Dans tous les cas, la junte de Conakry semble se complaire dans une position peu confortable. A moins qu’elle ne se retrouve dans une espèce de sandwich inattendu. D’un côté, elle essaie de résister aux multiples pressions de la communauté internationale pour la publication d’un chronogramme réaliste en vue d’un retour à l’ordre constitutionnelle. De l’autre, les acteurs politiques les plus représentatifs sur le terrain, suite aux différentes élections organisées en Guinée ces dernières années, posent des conditions difficilement acceptables par un pouvoir militaire.
Entre autres le quatuor avait exigé la libération des prisonniers politiques et le retour des dirigeants en exil. Sans soulever le cas des prisonniers politiques doublés d’auteurs présumés de graves malversations financières.
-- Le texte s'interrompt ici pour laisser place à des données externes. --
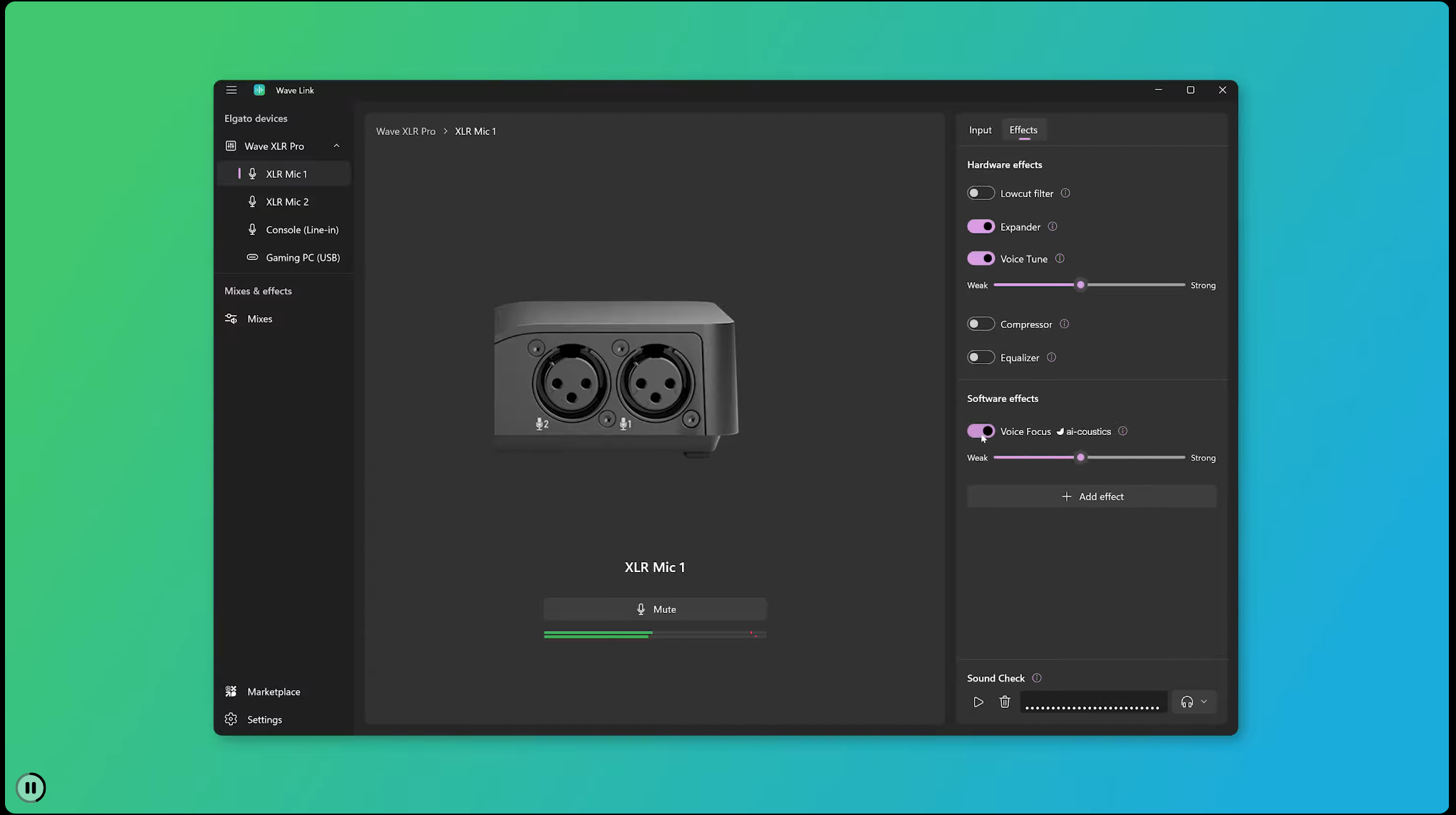
Task: Show Equalizer info tooltip icon
Action: tap(1051, 358)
Le quatuor demande également l’arrêt immédiat des poursuites judiciaires contre les responsables politiques et ceux de la société civile ; la levée de l’interdiction de manifester ; la publication de la liste nominative des membres du CNRD ; la déclaration des biens des membres du CNRD et du gouvernement; l’ouverture d’une enquête pour identifier et poursuivre devant les juridictions les auteurs des différents crimes de sang lors des manifestations pacifiques depuis l’avènement du CNRD; la restitution des biens confisqués en dehors des procédures judiciaires et le respect de la présomption d’innocence ; l’annulation de l’arrêté portant la dissolution du FNDC. Excusez du peu !
Le médiateur international et les facilitatrices guinéennes devaient tout mettre en œuvre pour revoir les divers contours du fil du dialogue. Malheureusement, l’aile radicale du CNRD a tout l’air d’avoir pris le dessus. Auquel cas, céder à ces revendications serait synonyme de capitulation. De cause à effet, les stratèges du pouvoir semblent choisir des méthodes que les empêcheurs de tourner en rond qualifient de …surannées. Pour pourrir davantage le terrain socio-politique, le mariage de raison entre les membres du Quatuor que tout oppose n’a tenu que quelques semaines.
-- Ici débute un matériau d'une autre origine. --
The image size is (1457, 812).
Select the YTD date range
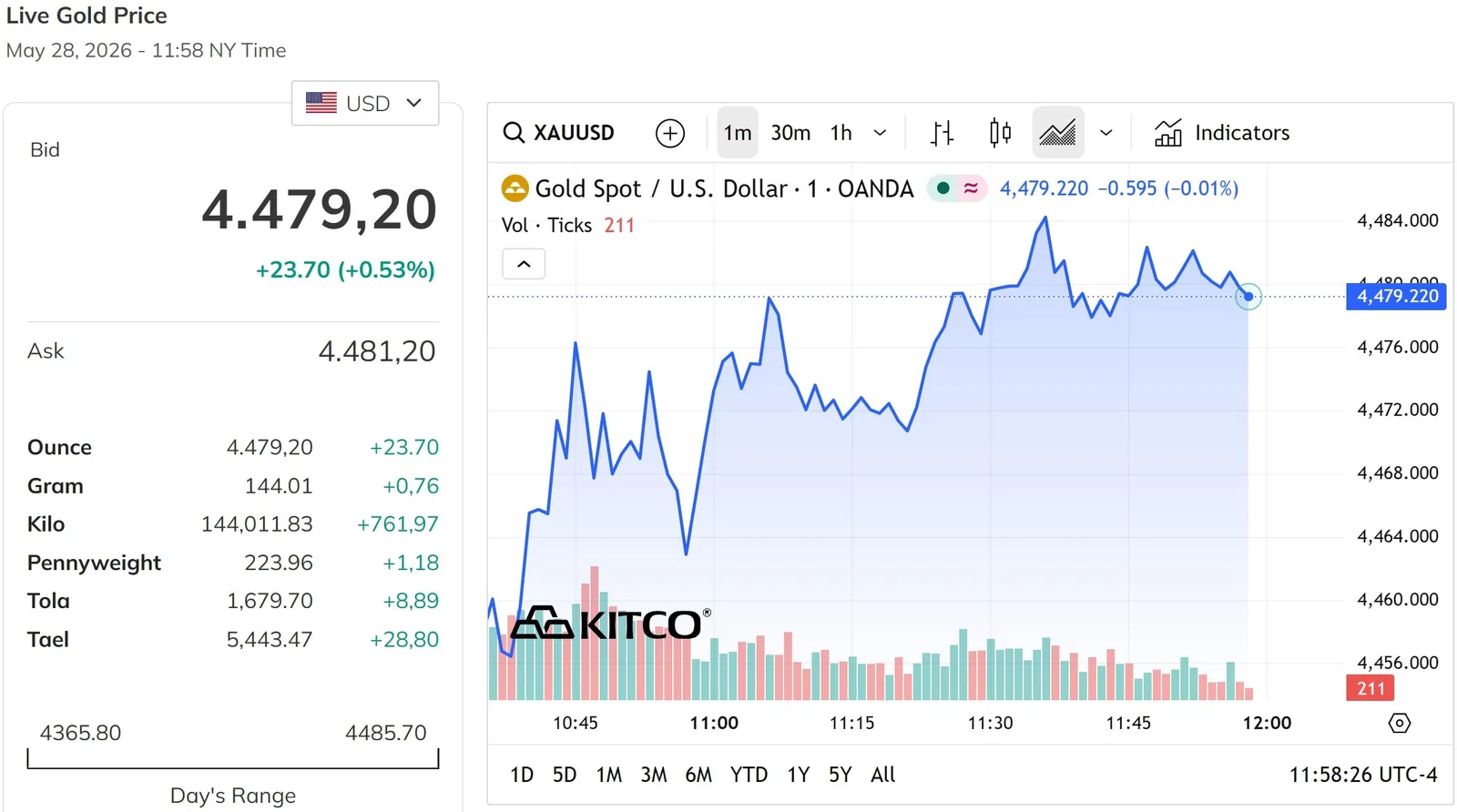click(x=749, y=775)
Une telle division ne saurait être qu’un cadeau inespéré pour la junte. Laquelle ne saurait perdre la chance de manœuvrer pour faire avec ceux qui sont prêts à l’accompagner dans son dialogue. Un dialogue qui prend l’allure de consultations que M. Alpha Condé avaient organisées pour s’octroyer son troisième mandat ou encore les assises tenues sous l’égide de l’actuel patron du palais Mohamed V.
Or, l’adage est bien connu. Les mêmes causes produiront toujours les mêmes effets. Encore une fois, organiser une grande messe politique en l’absence des trois partis qui ont occupé invariablement les trois premières places dans les différentes élections nationales et locales est tout simplement semblable à une farce.